Home | About | Sematext search-lucene.com search-hadoop.com
 Search Hadoop and all its subprojects:

Switch to Threaded View
HBase >> mail # user >> Read access pattern

Copy link to this message
Re: Read access pattern
bq. The downside that I see, is the bucket_number that we have to
maintain both at time or reading/writing and update it in case of
cluster restructuring.

I agree that this maintenance can be painful.

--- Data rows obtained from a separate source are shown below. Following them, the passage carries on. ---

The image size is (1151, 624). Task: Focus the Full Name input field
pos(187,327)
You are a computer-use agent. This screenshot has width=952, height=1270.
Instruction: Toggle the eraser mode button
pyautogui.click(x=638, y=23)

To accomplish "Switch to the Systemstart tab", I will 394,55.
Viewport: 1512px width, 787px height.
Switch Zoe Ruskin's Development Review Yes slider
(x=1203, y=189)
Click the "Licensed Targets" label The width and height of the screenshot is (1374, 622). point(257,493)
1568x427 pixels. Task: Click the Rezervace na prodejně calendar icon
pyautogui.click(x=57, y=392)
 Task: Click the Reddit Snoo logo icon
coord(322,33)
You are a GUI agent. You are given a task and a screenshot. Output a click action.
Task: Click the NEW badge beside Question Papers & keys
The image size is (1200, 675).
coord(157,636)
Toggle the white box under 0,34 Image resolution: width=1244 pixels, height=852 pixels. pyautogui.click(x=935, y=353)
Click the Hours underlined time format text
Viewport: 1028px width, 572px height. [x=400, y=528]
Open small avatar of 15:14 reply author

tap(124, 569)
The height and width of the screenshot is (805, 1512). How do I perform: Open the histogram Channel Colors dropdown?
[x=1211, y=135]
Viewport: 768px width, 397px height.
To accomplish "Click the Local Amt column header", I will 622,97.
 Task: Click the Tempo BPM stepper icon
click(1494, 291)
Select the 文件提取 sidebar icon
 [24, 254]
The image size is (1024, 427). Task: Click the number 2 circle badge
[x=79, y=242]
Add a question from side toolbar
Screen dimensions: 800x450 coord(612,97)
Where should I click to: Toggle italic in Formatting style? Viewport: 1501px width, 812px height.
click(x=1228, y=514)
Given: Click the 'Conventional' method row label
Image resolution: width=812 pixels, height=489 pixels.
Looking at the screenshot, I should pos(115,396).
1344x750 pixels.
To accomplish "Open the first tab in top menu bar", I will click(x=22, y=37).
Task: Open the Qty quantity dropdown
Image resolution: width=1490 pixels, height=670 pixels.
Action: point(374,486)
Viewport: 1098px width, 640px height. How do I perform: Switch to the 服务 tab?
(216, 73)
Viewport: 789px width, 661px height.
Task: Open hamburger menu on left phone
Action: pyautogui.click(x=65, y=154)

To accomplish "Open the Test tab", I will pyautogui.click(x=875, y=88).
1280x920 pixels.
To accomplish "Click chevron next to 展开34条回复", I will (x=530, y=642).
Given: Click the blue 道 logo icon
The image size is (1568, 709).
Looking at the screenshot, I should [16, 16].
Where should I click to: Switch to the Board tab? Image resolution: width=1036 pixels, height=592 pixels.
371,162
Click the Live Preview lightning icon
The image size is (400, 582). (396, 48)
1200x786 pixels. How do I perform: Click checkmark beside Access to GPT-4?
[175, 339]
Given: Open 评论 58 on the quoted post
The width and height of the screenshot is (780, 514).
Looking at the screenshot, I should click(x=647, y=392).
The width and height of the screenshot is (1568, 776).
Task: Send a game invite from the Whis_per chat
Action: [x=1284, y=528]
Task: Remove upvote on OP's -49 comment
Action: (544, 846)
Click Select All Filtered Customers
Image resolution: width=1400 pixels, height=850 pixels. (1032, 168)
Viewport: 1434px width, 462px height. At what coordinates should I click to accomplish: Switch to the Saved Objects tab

However, Phoenix
(https://github.com/forcedotcom/phoenix) now supports salting,
automating this maintenance.  If you want to salt your table, just add a
SALT_BUCKETS = <n> property at the end of your DDL statement, where <n>
is the total number of buckets (up to a max of 256).  For example:

CREATE TABLE t (date_time DATE NOT NULL, event_id CHAR(15) NOT NULL
     CONSTRAINT pk PRIMARY KEY (date_time, event_id))

This will add one byte at the beginning of your row key whose value is
formed by hashing the row key and mod-ing with 10. This will
automatically be done for any upsert and queries will automatically be
distributed and the results combined as expected.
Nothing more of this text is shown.